For the cyber attacker, scanning is a critical capability needed to mount sophisticated attacks.
The majority of this scanning takes place externally but it is also a vital component of lateral movement. Internet 2.0 has invented a capability to obscure a network from this scanning.
We call this new technology Internet 2.0 Obfuscation.
Traditionally, a hacker needs to know the IP or MAC address before they can conduct a cyber attack upon a device through a network. By obscuring the network from scanners, such as NMAP, we dislocate most hackers from their most critical capabilities.
How Hackers Attack
What is NMAP?
Network Mapper (NMAP), is a free, open-source tool for vulnerability scanning and network discovery. Network administrators use NMAP to identify what devices are running on their systems, discovering hosts that are available, and the services they offer. NMAP can be used to monitor single hosts as well as vast networks that encompass hundreds of thousands of devices and multitudes of subnets, finding open ports and detecting security risks.
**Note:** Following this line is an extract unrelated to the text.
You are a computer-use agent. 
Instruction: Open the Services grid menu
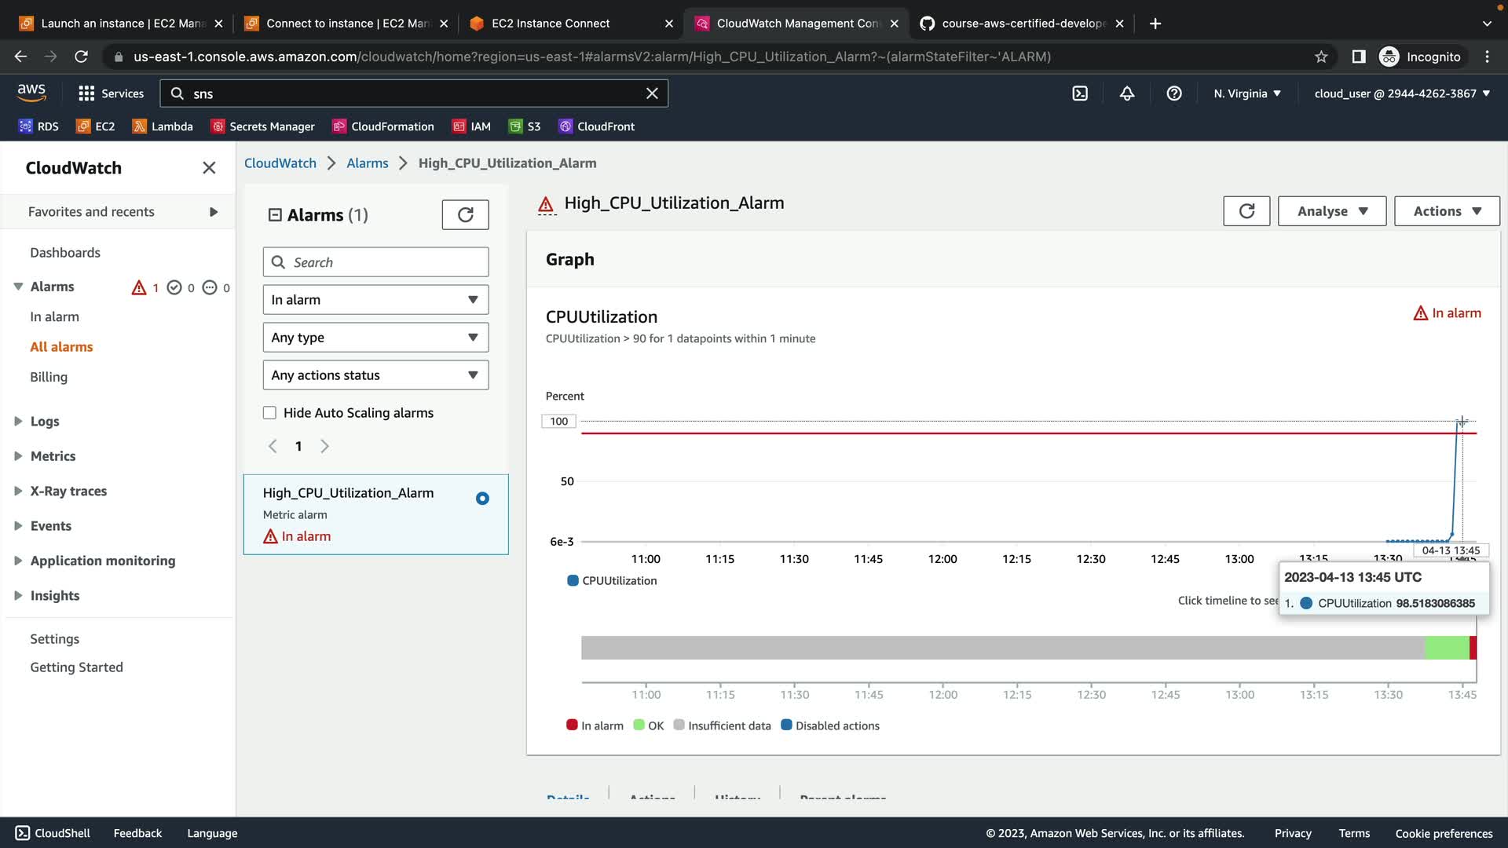[x=111, y=93]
NMAP has evolved through numerous iterations over time, and is an extremely flexible tool. Though at its core, it remains a port-scan tool; gathering information by sending raw packets to system ports.
It operates by searching for responses and determining whether ports are open, closed or filtered in some way through systems such as firewalls. Other terms used for port scanning include port discovery or enumeration.
While port scanning is not illegal under U.S. federal law, NMAP's features are certainly useful to malicious hackers probing for vulnerabilities to exploit.